◆ Exercise directions ◆
Please rewrite the film review starting with "Big-city microbiologist Tom" and going on through "to first base.", putting "groundskeeper" in place of "gardener".

◆ Selected excerpt ◆
This sunlit rom-com is notable mainly - well, exclusively - for being crowd-funded by the residents of the Oxfordshire village where it is set.
Such arrangements are not unique: the 450,000 ($900,000) budget for the 2006 eco-movie The Age of Stupid was raised by shares as small as 500, and the multi-source financing of much European arthouse product is almost as thinly spread these days. But this was a community undertaking for Kingston Bagpuize: the villagers, who have shares in the finished product, provided everything from the hairdressing to the accommodation and took many of the minor roles. The result is a paean to English village life, hampered by a script as plodding as a geriatric draught-horse and some truly dire acting.
Big-city microbiologist Tom (Mitchelson, a dead ringer for Hugh Grant, only wetter) takes a job as the gardener at the local manor where he falls for Polish au pair Anya (Zawadzki). His lovestruck daze is obvious to her and everyone else but he can't bring himself to make a move (hence the title).
Tom looks to the villagers for advice (you feel like weeping with longing for Florian Habicht's Love Story) and the film concerns itself with their concerted efforts to get him to first base.
The online trailer includes none of the four hilarious moments but gives you a pretty good sense of the rest of the film. Suffice it to say that to compare it, as its makers do, to The Full Monty and Calendar Girls rather overstates its virtues.

Source lines:
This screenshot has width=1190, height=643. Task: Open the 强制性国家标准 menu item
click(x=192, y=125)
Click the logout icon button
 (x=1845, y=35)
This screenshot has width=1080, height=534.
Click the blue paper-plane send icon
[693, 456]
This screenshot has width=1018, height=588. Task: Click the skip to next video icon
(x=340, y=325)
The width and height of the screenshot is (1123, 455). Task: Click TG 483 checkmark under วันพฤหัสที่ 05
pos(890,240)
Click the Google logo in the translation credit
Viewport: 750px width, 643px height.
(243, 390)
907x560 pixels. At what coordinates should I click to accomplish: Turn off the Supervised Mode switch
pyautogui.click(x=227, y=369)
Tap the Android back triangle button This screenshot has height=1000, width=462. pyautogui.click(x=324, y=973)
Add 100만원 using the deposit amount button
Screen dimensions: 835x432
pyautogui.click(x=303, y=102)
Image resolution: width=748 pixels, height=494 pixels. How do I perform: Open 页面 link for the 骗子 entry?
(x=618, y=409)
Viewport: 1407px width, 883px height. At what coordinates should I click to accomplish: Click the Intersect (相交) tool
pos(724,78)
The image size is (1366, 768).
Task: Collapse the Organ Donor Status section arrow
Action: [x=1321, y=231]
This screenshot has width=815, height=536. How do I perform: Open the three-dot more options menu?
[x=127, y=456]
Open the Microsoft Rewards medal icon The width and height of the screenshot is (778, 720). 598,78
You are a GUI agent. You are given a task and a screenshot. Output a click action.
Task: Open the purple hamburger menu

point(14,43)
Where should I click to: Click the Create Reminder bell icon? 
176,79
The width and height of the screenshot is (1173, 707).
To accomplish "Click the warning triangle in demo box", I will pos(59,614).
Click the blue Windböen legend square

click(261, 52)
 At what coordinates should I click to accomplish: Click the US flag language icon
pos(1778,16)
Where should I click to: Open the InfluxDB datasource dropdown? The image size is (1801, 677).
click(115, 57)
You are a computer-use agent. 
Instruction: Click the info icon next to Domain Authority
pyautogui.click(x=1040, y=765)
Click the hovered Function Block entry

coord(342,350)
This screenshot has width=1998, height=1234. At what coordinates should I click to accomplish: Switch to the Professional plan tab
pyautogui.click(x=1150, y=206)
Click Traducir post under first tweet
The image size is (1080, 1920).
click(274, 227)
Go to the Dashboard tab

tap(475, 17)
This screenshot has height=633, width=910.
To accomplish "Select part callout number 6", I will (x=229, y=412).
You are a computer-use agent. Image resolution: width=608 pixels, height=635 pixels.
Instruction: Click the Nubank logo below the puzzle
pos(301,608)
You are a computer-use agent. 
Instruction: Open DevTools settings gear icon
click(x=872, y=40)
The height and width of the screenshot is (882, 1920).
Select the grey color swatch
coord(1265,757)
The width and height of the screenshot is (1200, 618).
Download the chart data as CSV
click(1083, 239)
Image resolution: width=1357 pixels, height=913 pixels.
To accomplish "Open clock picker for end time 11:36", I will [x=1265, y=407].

◆ Exercise response ◆
Big-city microbiologist Tom (Mitchelson, a dead ringer for Hugh Grant, only wetter) takes a job as the groundskeeper at the local manor where he falls for Polish au pair Anya (Zawadzki). His lovestruck daze is obvious to her and everyone else but he can't bring himself to make a move (hence the title).
Tom looks to the villagers for advice (you feel like weeping with longing for Florian Habicht's Love Story) and the film concerns itself with their concerted efforts to get him to first base.